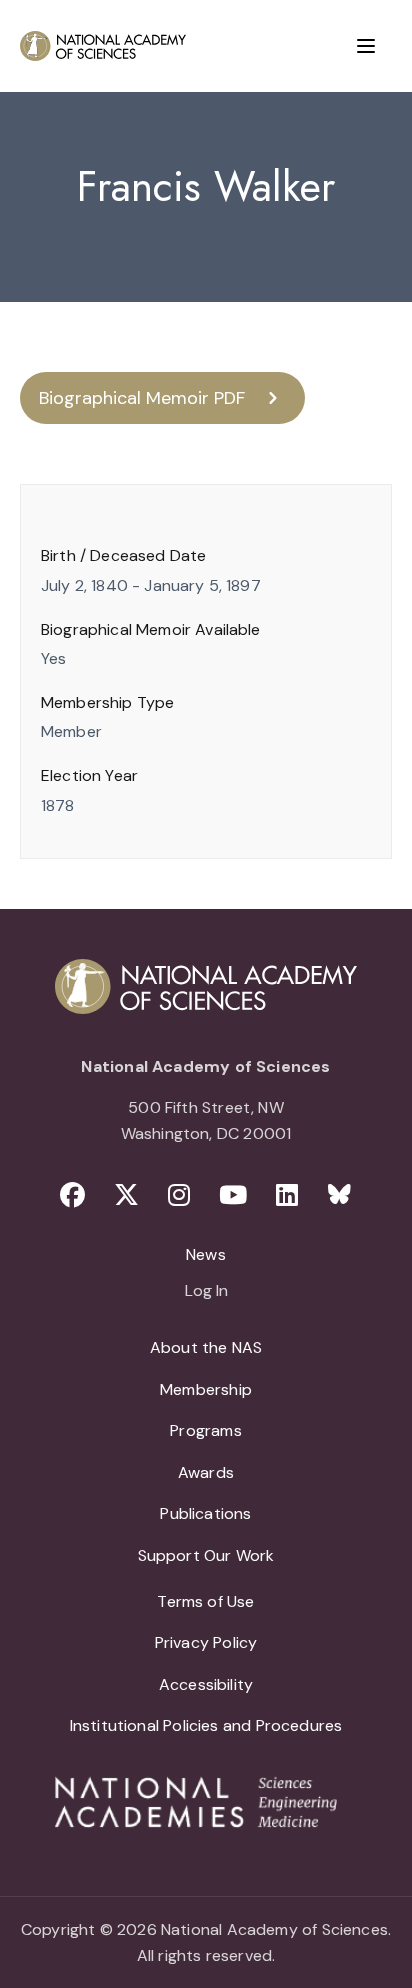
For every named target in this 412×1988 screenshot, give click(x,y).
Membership (206, 1389)
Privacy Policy (206, 1642)
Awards (206, 1472)
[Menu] (366, 46)
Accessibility (206, 1684)
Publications (205, 1513)
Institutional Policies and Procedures (206, 1725)
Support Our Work (206, 1555)
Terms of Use (205, 1601)
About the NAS (206, 1347)
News (206, 1254)
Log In (206, 1292)
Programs (205, 1430)
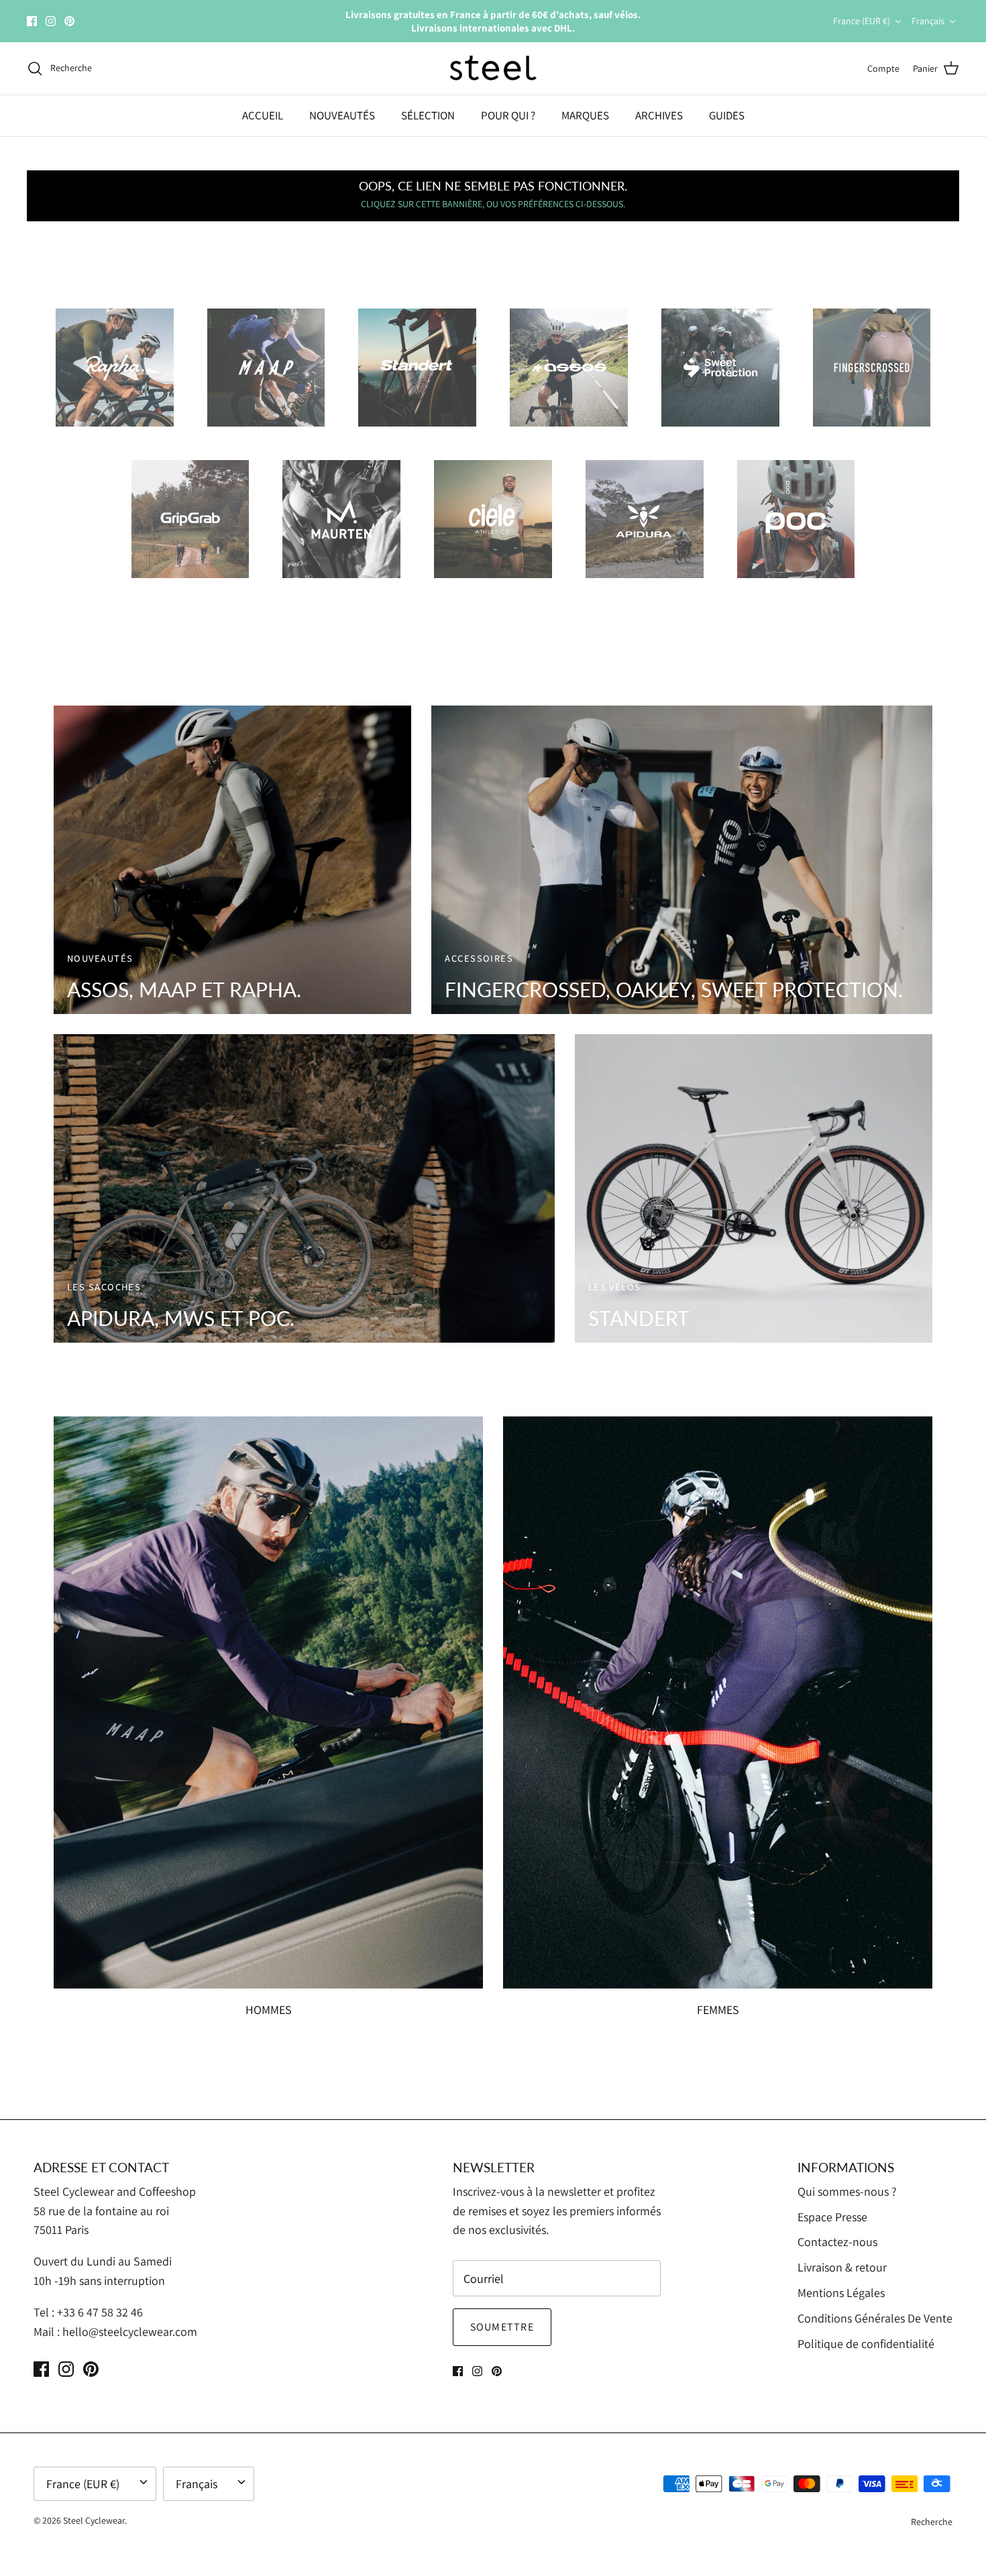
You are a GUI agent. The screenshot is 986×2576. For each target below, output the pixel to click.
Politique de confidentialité (866, 2343)
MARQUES (585, 115)
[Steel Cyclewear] (493, 68)
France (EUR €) (861, 21)
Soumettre (502, 2327)
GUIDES (727, 115)
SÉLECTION (428, 115)
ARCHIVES (659, 115)
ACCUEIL (262, 115)
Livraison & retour (842, 2267)
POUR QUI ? (508, 115)
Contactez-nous (837, 2241)
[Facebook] (32, 21)
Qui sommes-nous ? (847, 2191)
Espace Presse (832, 2217)
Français (928, 21)
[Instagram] (51, 21)
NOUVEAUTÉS (342, 115)
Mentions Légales (841, 2292)
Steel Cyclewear (94, 2520)
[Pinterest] (69, 21)
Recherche (931, 2522)
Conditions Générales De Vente (875, 2318)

## Task description
Lines containing the word "screenshot": copy every one of them from the records above.

## Expected answer
For every named target in this 412×1988 screenshot, give click(x,y).
You are a GUI agent. The screenshot is 986×2576. For each target below, output the pixel to click.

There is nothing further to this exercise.